» **Task statement**:
Please rewrite everything from the line containing "Describe the element" down to the line containing "This screenshot has", both included, as a JSON list of strings with one string per line and no blank lines. Leave the pictures out of your answer.
*** Opening Record extracts ***
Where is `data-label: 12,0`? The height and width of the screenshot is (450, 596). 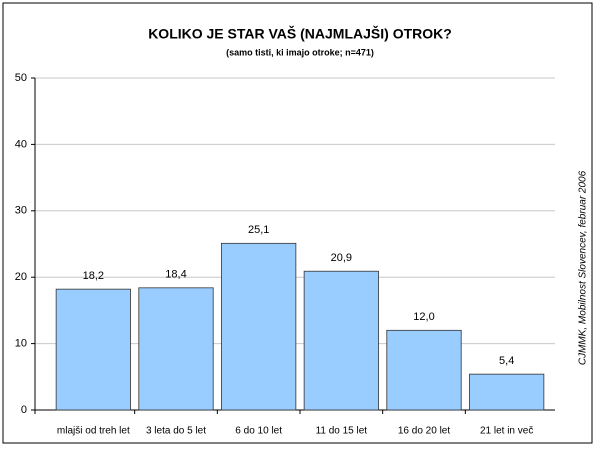 data-label: 12,0 is located at coordinates (424, 317).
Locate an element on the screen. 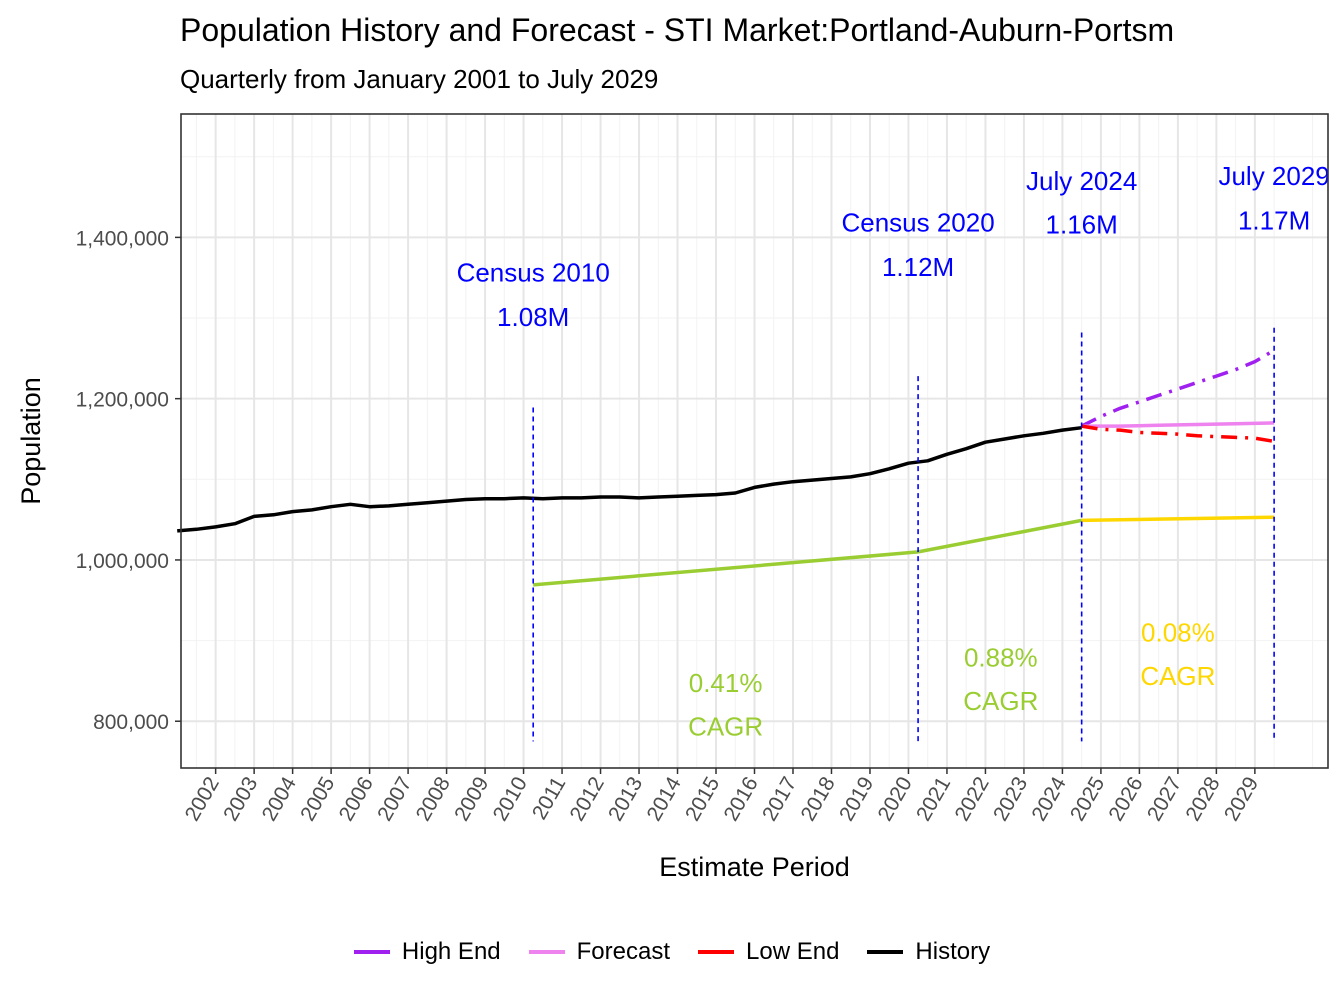 The width and height of the screenshot is (1344, 1008). series-line-history is located at coordinates (630, 479).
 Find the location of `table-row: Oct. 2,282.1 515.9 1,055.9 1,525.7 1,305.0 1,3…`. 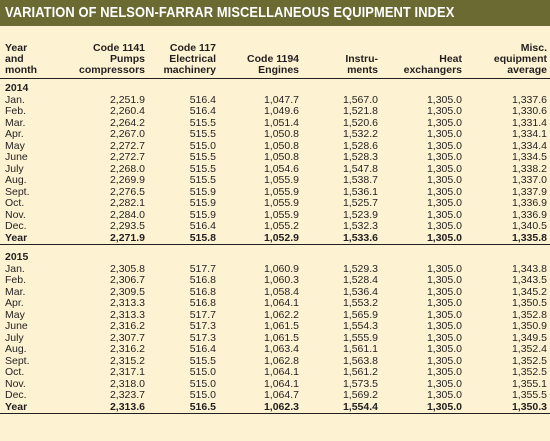

table-row: Oct. 2,282.1 515.9 1,055.9 1,525.7 1,305.0 1,3… is located at coordinates (275, 204).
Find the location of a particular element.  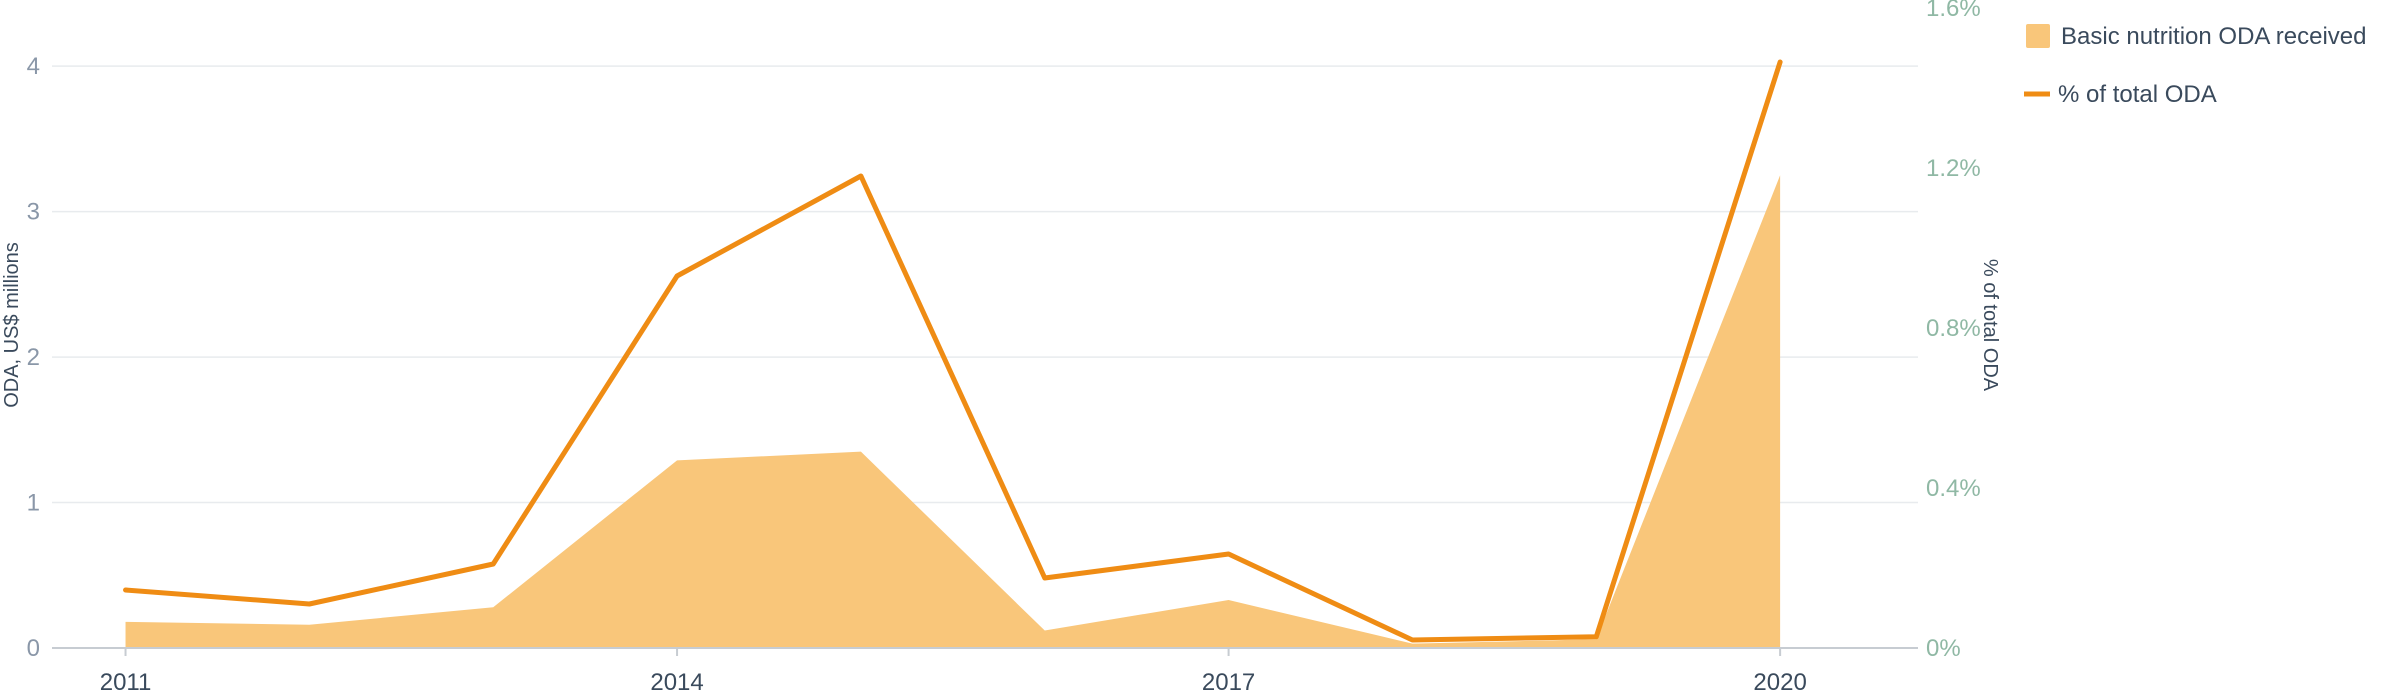

left-tick-label: 2 is located at coordinates (34, 358).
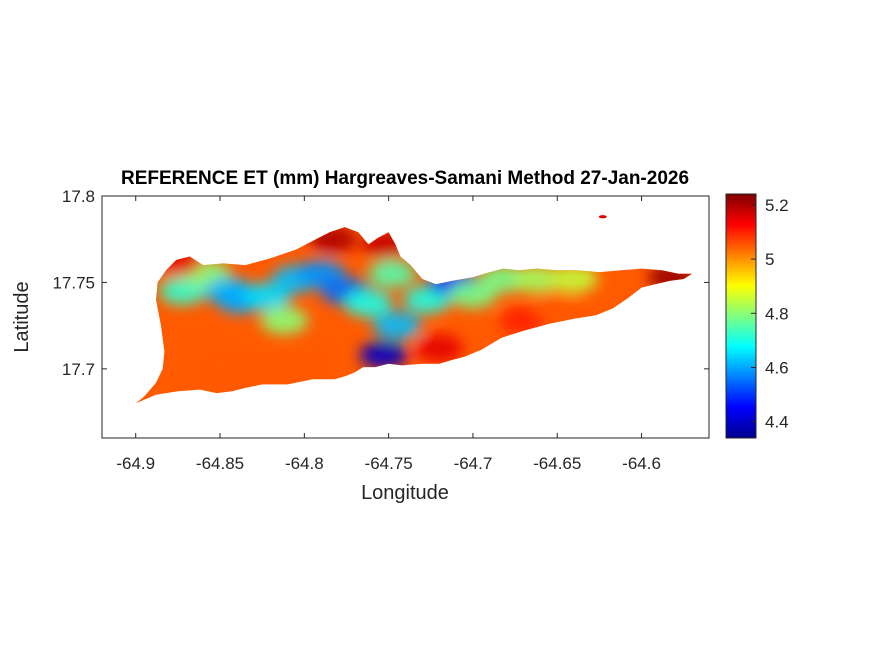  I want to click on colorbar-tick-label: 5.2, so click(777, 206).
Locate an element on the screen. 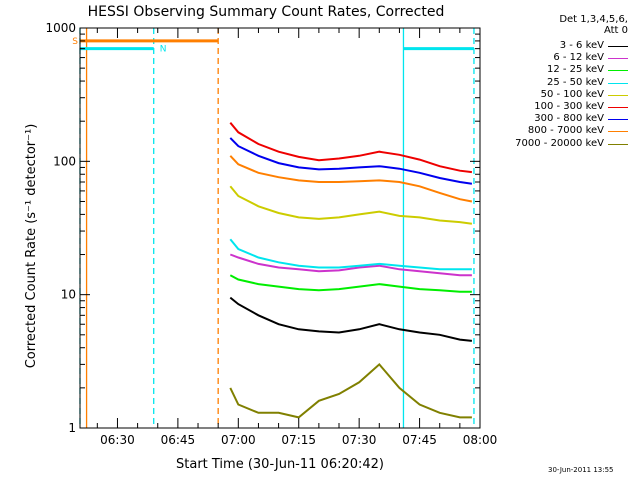 The height and width of the screenshot is (480, 640). legend-item-5: 100 - 300 keV is located at coordinates (550, 107).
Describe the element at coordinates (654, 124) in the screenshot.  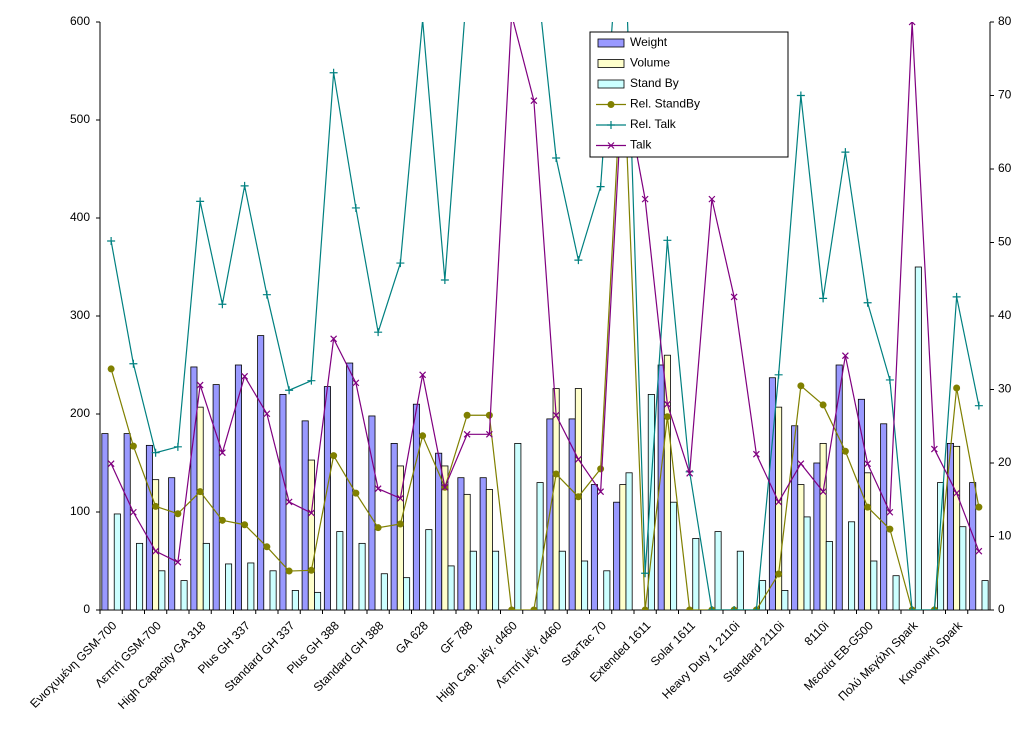
I see `legend-label: Rel. Talk` at that location.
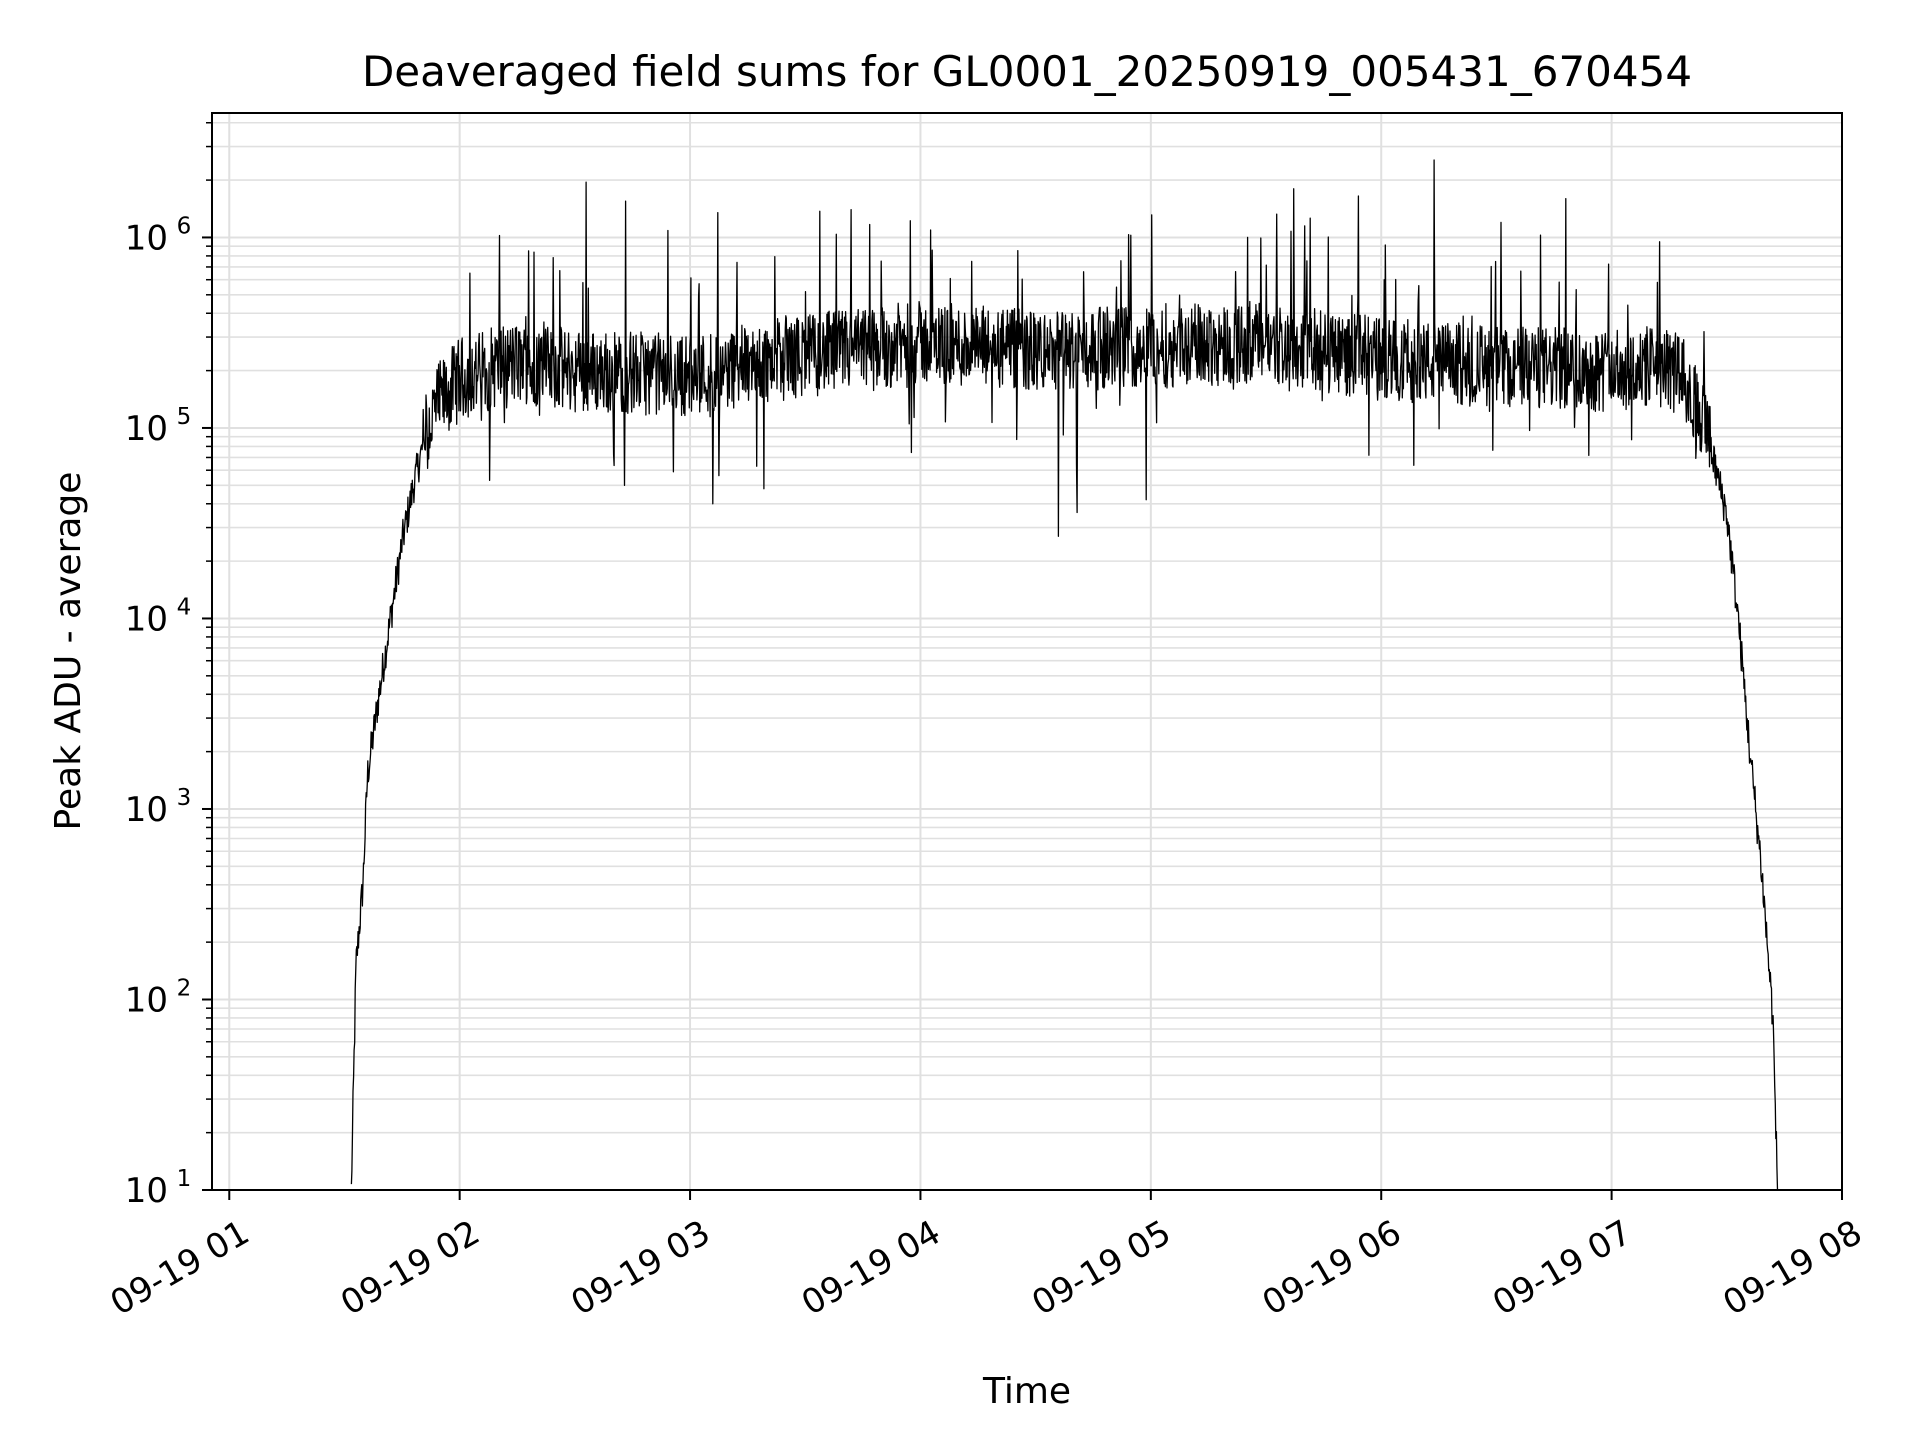 This screenshot has width=1920, height=1440. What do you see at coordinates (1101, 1268) in the screenshot?
I see `x-tick-label: 09-19 05` at bounding box center [1101, 1268].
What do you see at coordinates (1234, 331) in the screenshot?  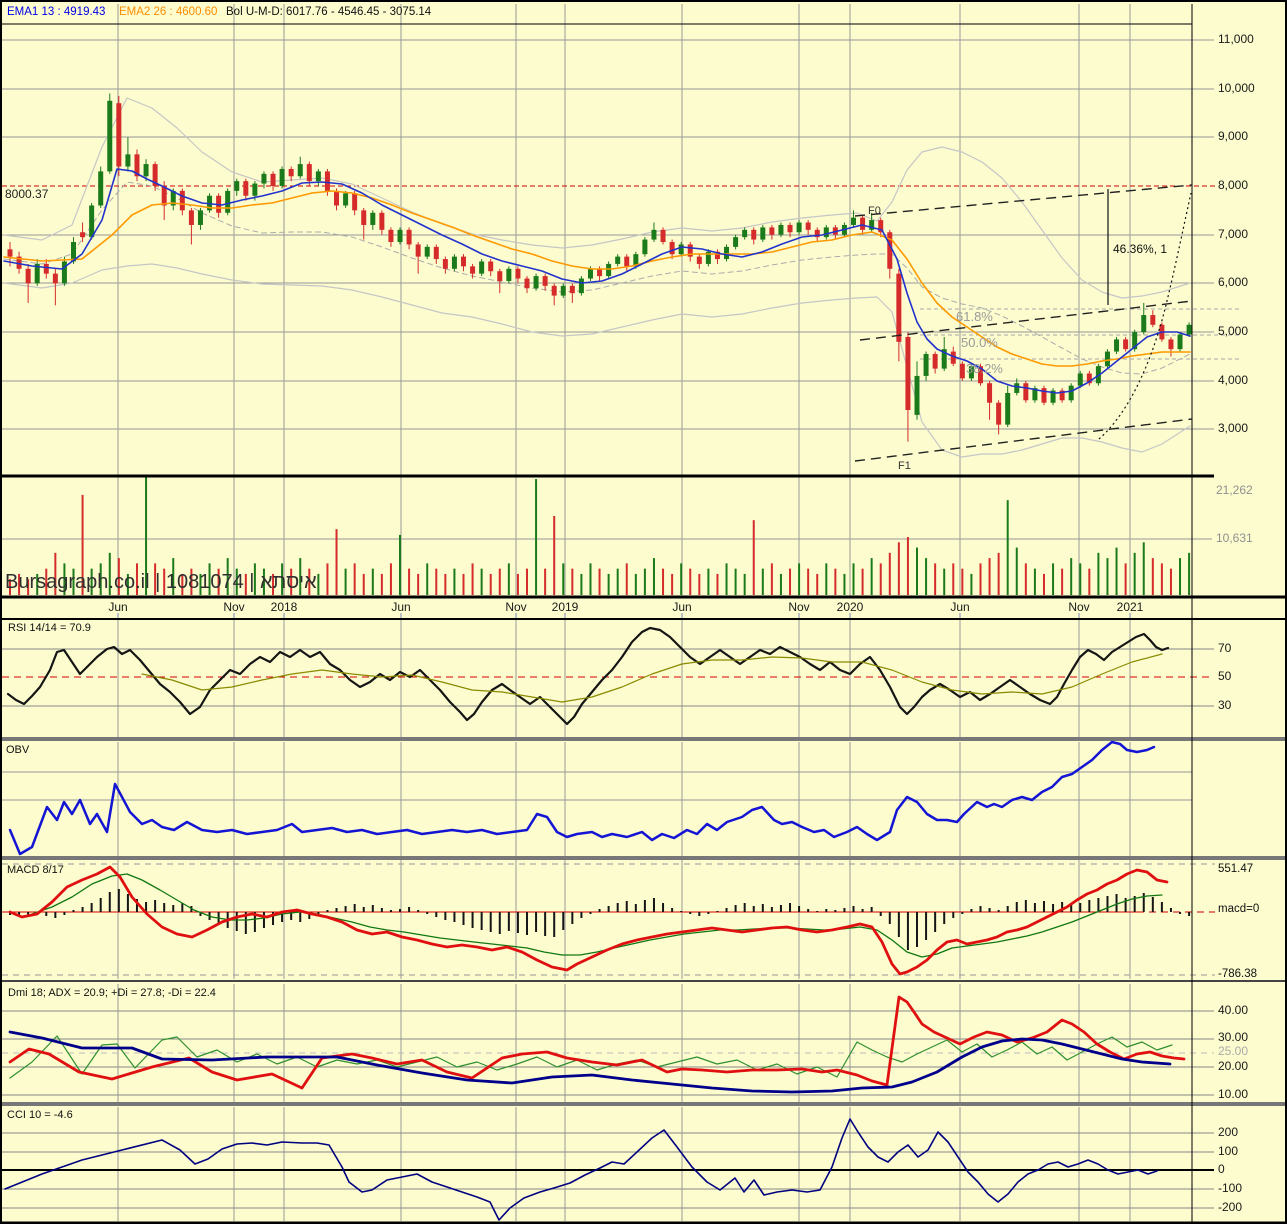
*** Closing Record extracts ***
» **Solution to this problem**:
[
  "Describe the element at coordinates (654, 124) in the screenshot.  ",
  "I see `legend-label: Rel. Talk` at that location.",
  " This screenshot has width=1920, height=1440. What do you see at coordinates (1101, 1268) in the screenshot?"
]